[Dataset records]
===
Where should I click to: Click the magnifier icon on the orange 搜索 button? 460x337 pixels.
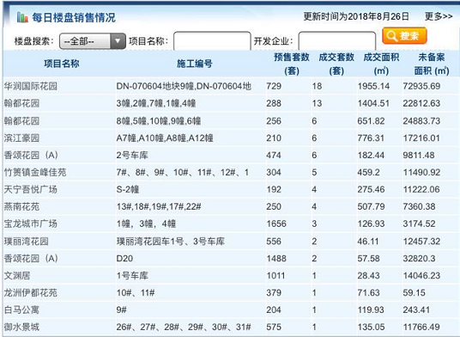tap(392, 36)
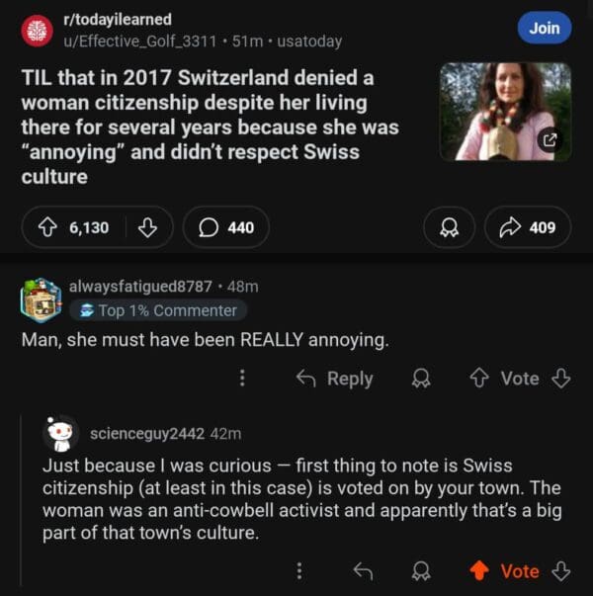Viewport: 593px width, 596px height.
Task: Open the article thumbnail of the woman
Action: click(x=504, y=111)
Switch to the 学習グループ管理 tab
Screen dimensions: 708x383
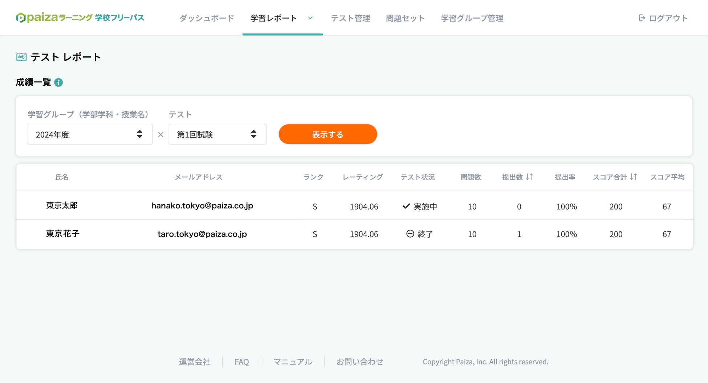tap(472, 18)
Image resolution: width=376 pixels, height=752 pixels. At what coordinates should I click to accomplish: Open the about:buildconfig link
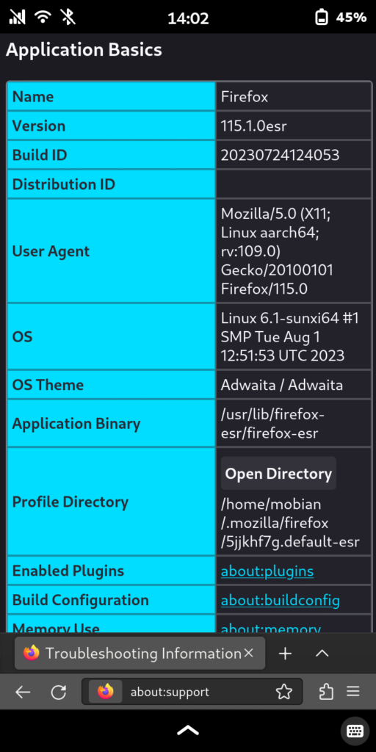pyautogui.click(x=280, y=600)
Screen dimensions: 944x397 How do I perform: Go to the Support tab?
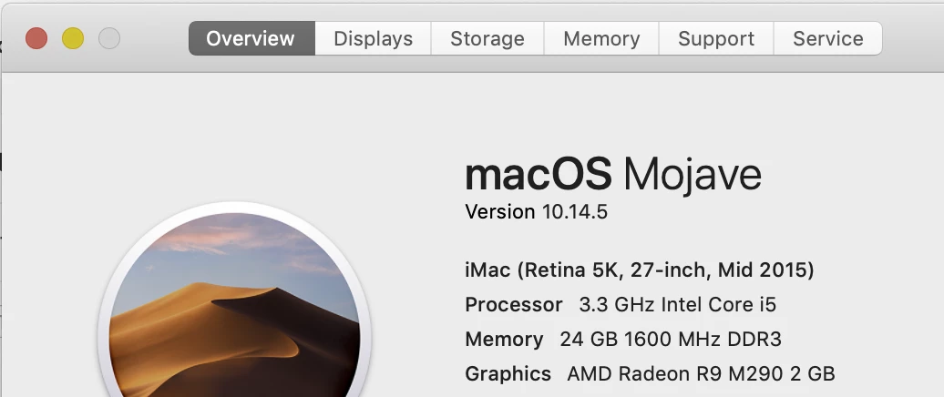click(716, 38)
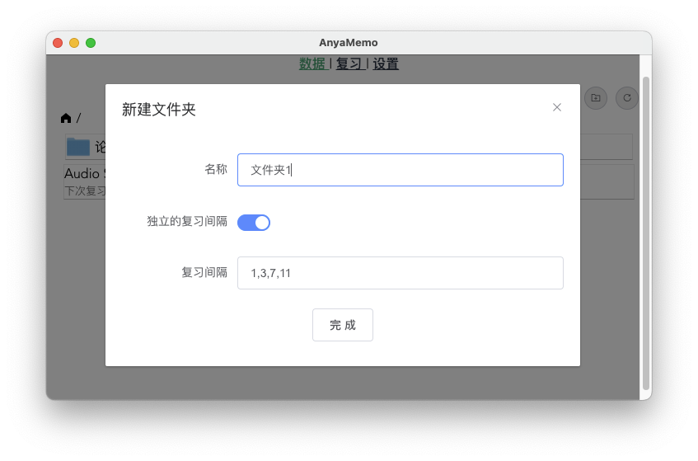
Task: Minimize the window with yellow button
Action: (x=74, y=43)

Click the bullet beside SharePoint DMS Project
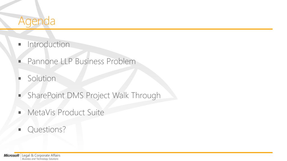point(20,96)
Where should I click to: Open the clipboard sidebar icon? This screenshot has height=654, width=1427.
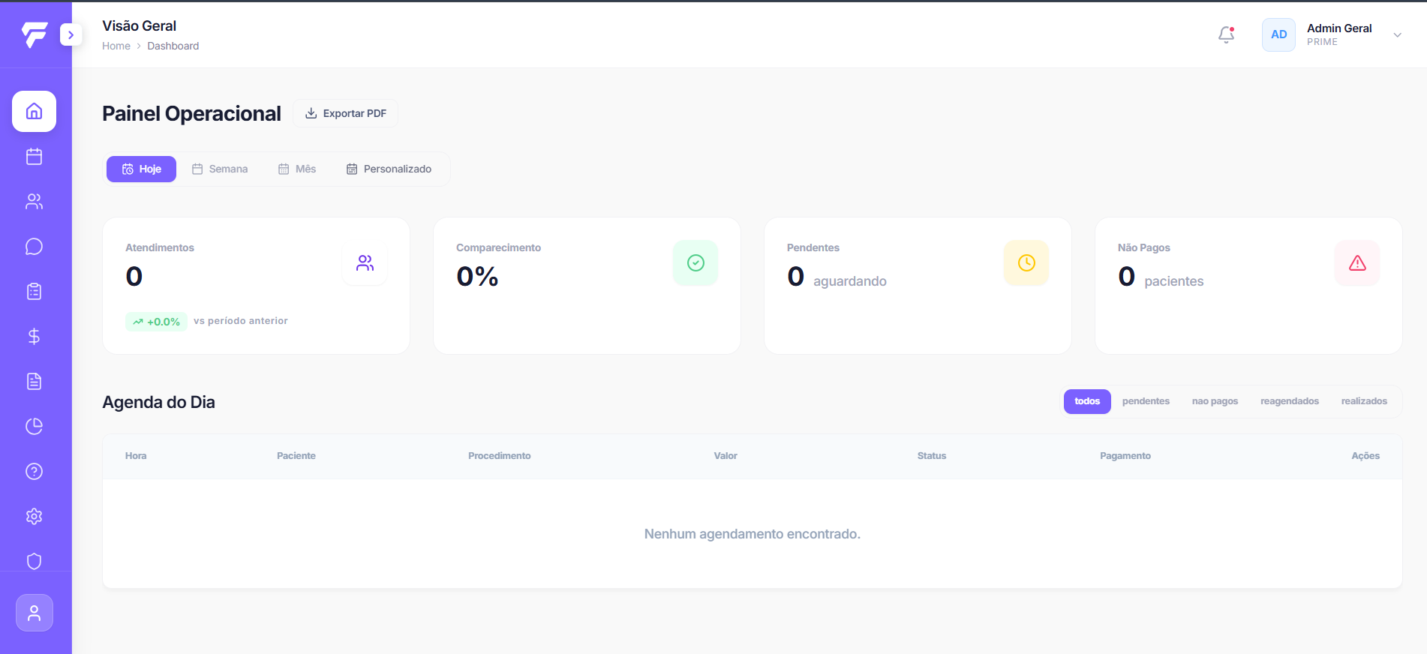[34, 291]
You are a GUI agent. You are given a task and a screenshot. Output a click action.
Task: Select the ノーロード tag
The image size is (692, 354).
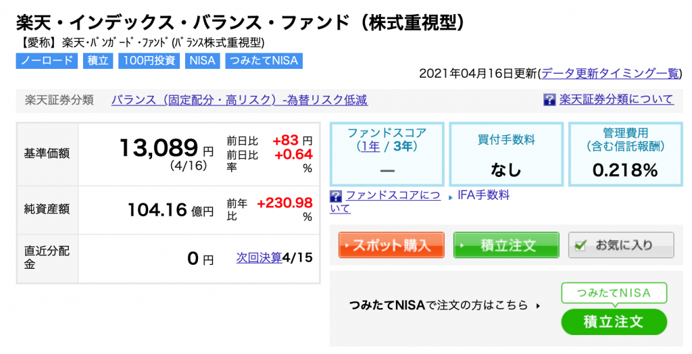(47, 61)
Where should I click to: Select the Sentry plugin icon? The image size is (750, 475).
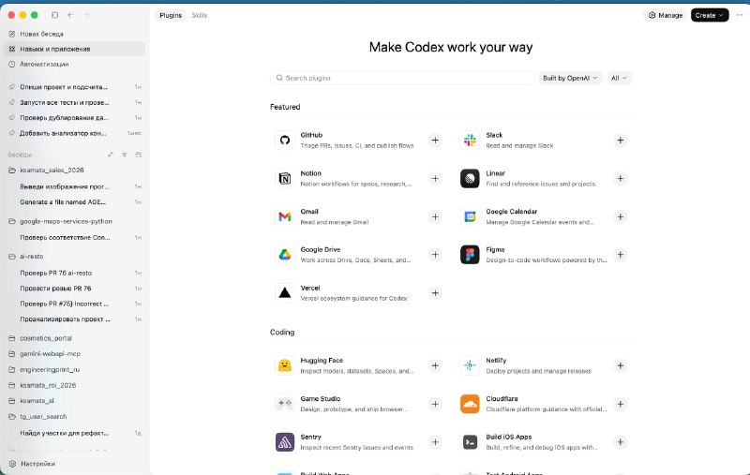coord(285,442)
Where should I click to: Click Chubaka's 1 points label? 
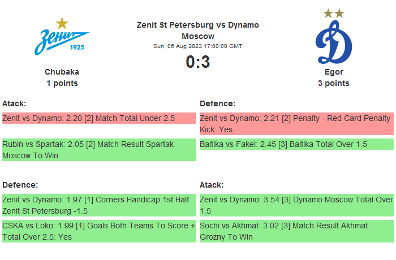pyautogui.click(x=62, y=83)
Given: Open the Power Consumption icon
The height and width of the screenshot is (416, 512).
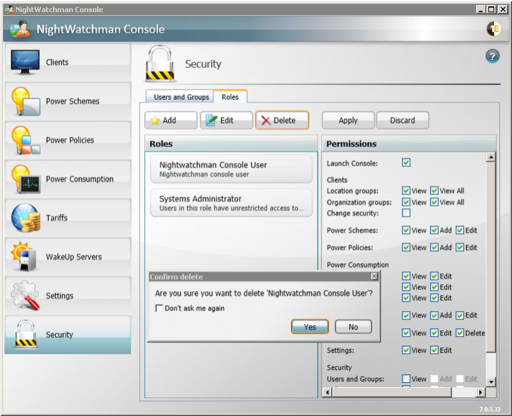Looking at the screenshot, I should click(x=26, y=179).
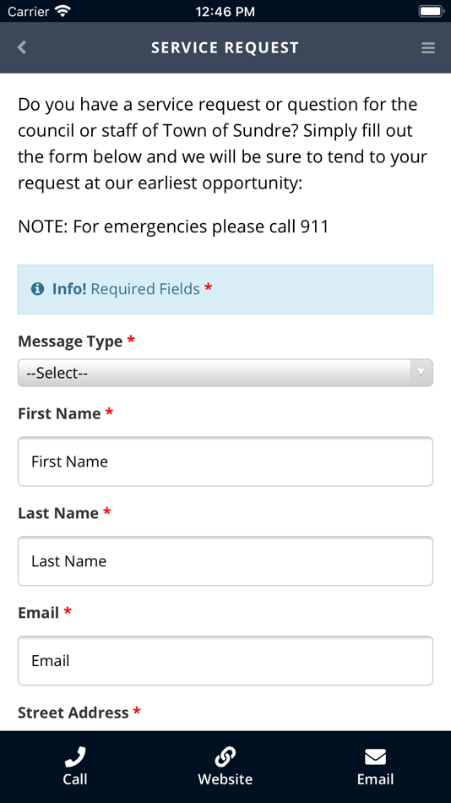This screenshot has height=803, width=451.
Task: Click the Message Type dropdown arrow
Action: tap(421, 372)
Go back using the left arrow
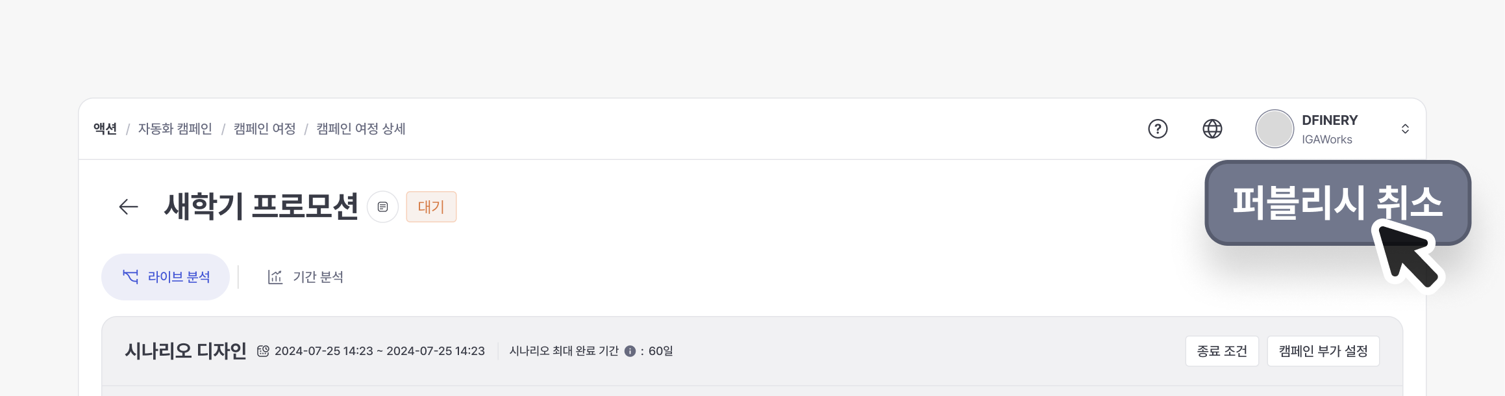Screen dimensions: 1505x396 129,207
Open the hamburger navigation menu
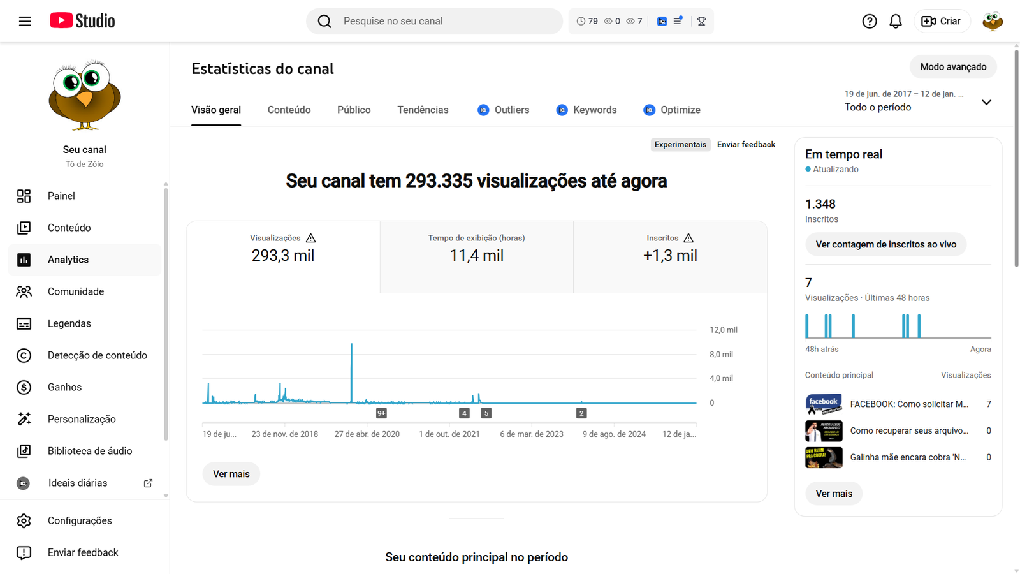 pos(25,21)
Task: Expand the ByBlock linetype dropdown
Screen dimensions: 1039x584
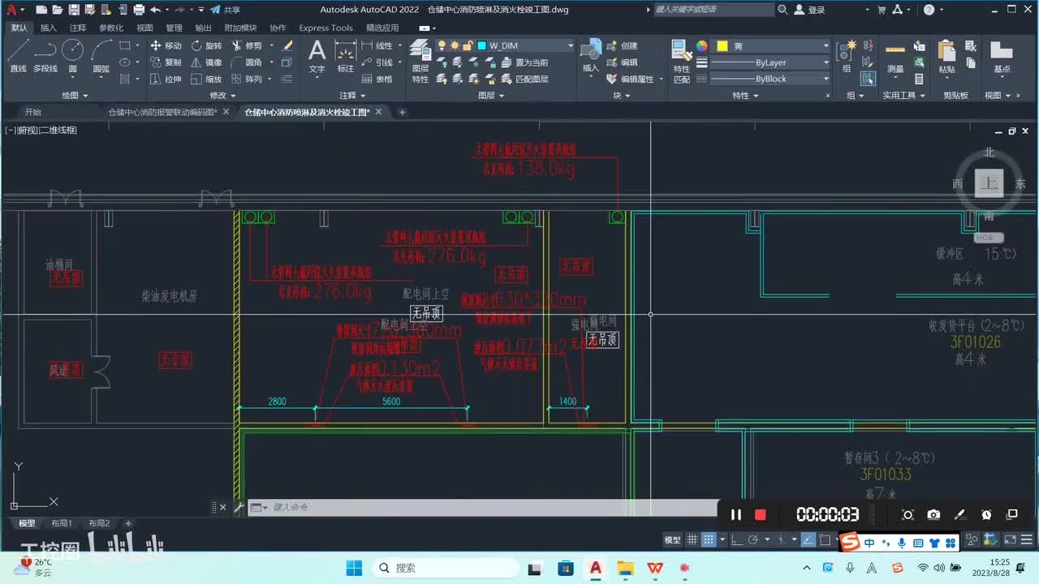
===
TASK ITEM:
Above are records with pictures. Reproduce exactly only the lines from the line with "Where should I click to: Open" through the line with "Given: Open the Power Consumption icon", both ends included, and leave the pictures out.

SOLVED EXERCISE:
Where should I click to: Open the clipboard sidebar icon? This screenshot has height=654, width=1427.
[34, 291]
You are a GUI agent. You are given a task and a screenshot. Output a click action.
Task: Select the ノーロード tag
The image size is (692, 354).
(47, 61)
Where should I click to: Select the Sentry plugin icon? The image size is (750, 475).
coord(285,442)
Where should I click to: Click Chubaka's 1 points label? 
pyautogui.click(x=62, y=83)
Given: Open the Power Consumption icon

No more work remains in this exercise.